What the science says...

The IPCC report shows that when we account for the warming of the entire climate system, global warming continues at a rapid rate, equivalent to 4 Hiroshima atomic bomb detonations per second.

Climate Myth...

IPCC admits global warming has paused

"[The IPCC] recognise the global warming ‘pause’...is real – and concede that their computer models did not predict it. But they cannot explain why world average temperatures have not shown any statistically significant increase since 1997." (David Rose)

Many popular climate myths share the trait of vagueness. For example, consider the argument that climate has changed naturally in the past. Well of course it has, but what does that tell us? It's akin to telling a fire investigator that fires have always happened naturally in the past. That would doubtless earn you a puzzled look from the investigator. Is the implication that because they have occurred naturally in the past, humans can't cause fires or climate change?

The same problem applies to the 'pause' (or 'hiatus' or better yet, 'speed bump') assertion. It's true that the warming of average global surface temperatures has slowed over the past 15 years, but what does that mean? One key piece of information that's usually omitted when discussing this subject is that the overall warming of the entire climate system has continued rapidly over the past 15 years, even faster than the 15 years before that.

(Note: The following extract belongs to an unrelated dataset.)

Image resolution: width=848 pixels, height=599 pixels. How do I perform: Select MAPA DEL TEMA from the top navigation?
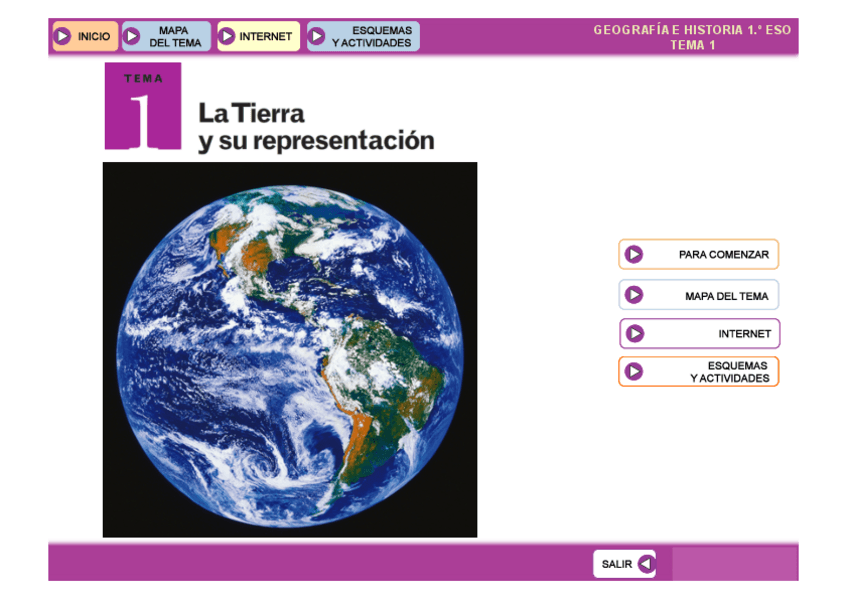(x=172, y=35)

Energy accumulation in within distinct components of Earth’s climate system from 1971–2010.  From the 2013 IPCC report.

Energy accumulation within distinct components of Earth’s climate system from 1971 to 2010. From the 2013 IPCC report.

The speed bump only applies to surface temperatures, which only represent about 2 percent of the overall warming of the global climate. Can you make out the tiny purple segment at the bottom of the above figure? That's the only part of the climate for which the warming has 'paused'. As the IPCC figure indicates, over 90 percent of global warming goes into heating the oceans, and it continues at a rapid pace, equivalent to 4 Hiroshima atomic bomb detonations per second.

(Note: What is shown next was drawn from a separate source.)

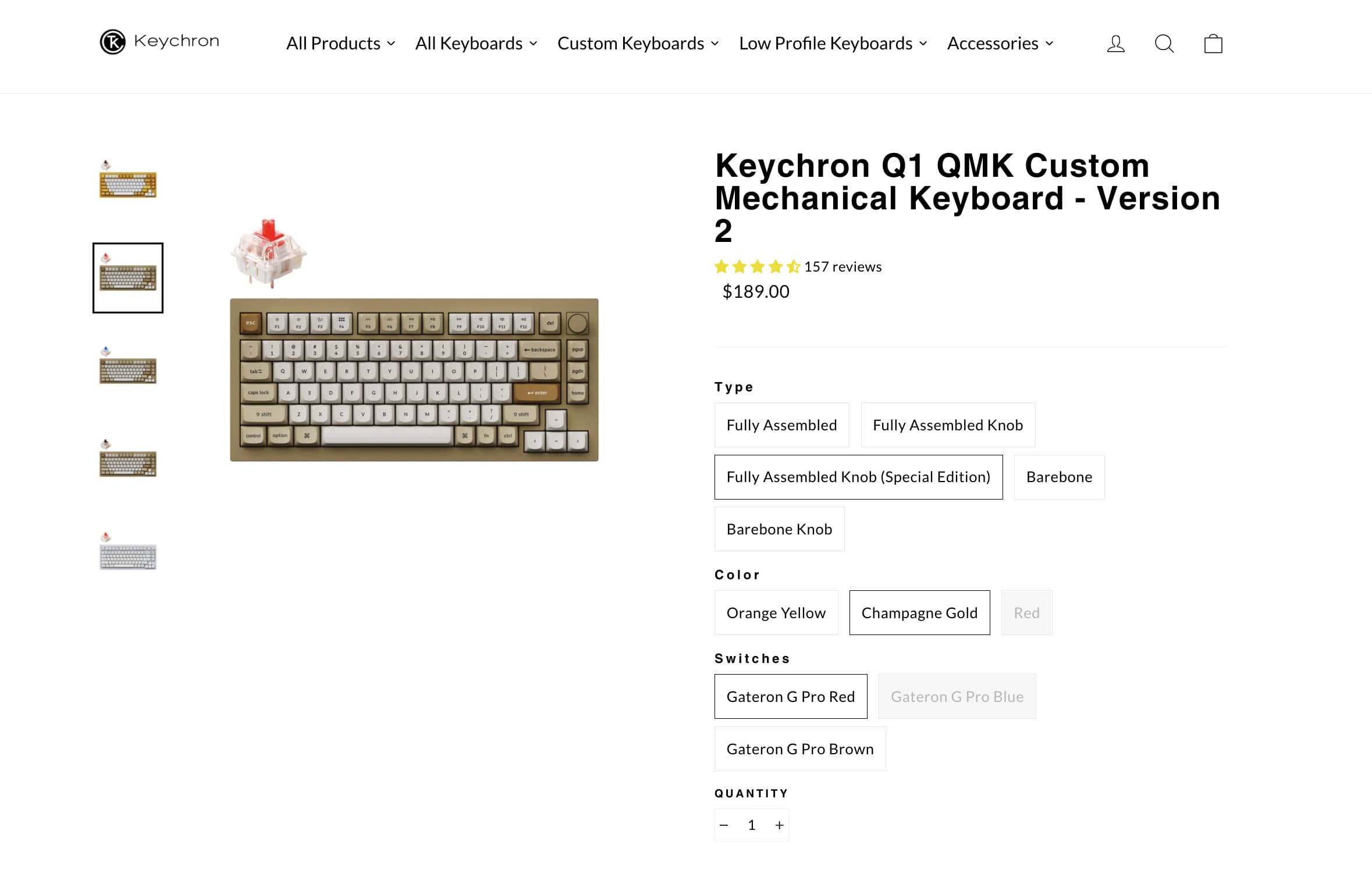Expand the Custom Keyboards dropdown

Another important piece of oft-omitted information: while the warming of surface temperatures was relatively slow from 1998 to 2012, it was relatively fast from 1990 through 2006. Over longer time frames, for example from 1990 to 2012, average global surface temperatures have warmed as fast as climate scientists and their models expected.

So what's changed over the past 10 to 15 years? The IPCC attributes the recent slowing of surface temperatures to a combination of external and internal climate factors. For example, solar activity has been relatively low and volcanic activity has been relatively high, causing less solar energy to reach the Earth's surface. At the same time, we're in the midst of cool ocean cycle phases, for example with a preponderance of La Niña events since 1999. A number of recent studies have suggested that most of the recent slowing of surface warming is due to these ocean cycles.

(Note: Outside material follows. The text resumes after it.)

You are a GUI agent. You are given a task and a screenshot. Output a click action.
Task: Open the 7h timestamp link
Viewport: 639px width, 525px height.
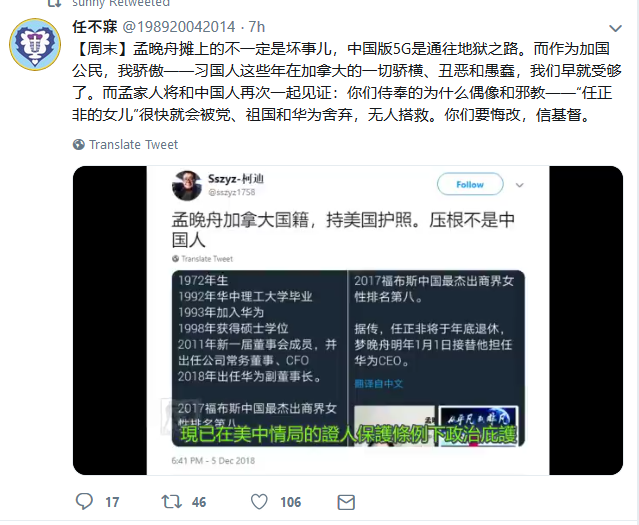coord(257,27)
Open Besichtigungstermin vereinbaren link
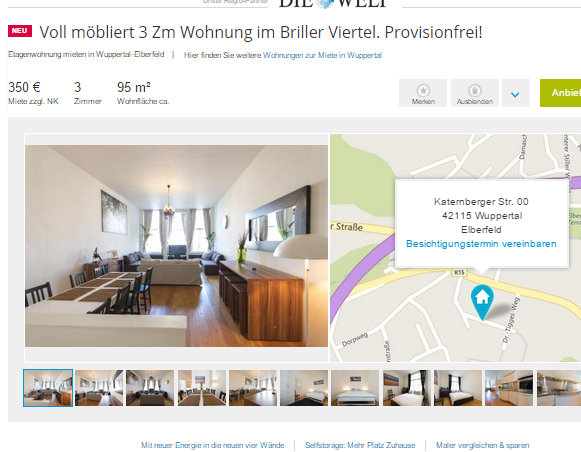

What does that mean for the future? It means more global warming. A number of papers from climate 'skeptics' have sought to fit the surface temperature measurements with various cycles. Some have tried to attribute these changes to astronomical cycles, others to ocean cycles, others to 'stadium waves'. Ultimately these papers are just trying to explain the short-term wiggles in the data. For example, as Marcia Wyatt, lead author of the recent Wyatt & Curry 'stadium waves' paper explained,

"While the results of this study appear to have implications regarding the hiatus in warming, the stadium wave signal does not support or refute anthropogenic global warming. The stadium wave hypothesis seeks to explain the natural multi-decadal component of climate variability."

In other words, the surface temperature speed bump is mainly due to the short-term influences of natural climate variability on top of the long-term human-caused warming trend. As Mark Boslough noted, it all boils down to physics and conservation of energy. We continue to increase the greenhouse effect by burning more and more fossil fuels. The extra energy trapped in the Earth's climate system by that increased greenhouse effect can't just disappear, it has to go somewhere. Right now it just so happens that more is going into the oceans, whereas in the 1990s more was going into the atmosphere.

Some have asked if the 'pause' is real or a result of cherry picking.  The answer is that there is a 'pause' if the data are cherry picked. First we have to cherry pick the 2 percent of global warming represented by surface temperatures and ignore the other 98 percent. Then we have to cherry pick a sufficiently short time frame to find a flat trend.

Escalator

Average of NASA GISS, NOAA NCDC, and HadCRUT4 monthly global surface temperature anomalies from January 1970 through November 2012 (green) with linear trends applied to the time frames Jan '70 - Oct '77, Apr '77 - Dec '86, Sep '87 - Nov '96, Jun '97 - Dec '02, and Nov '02 - Nov '12.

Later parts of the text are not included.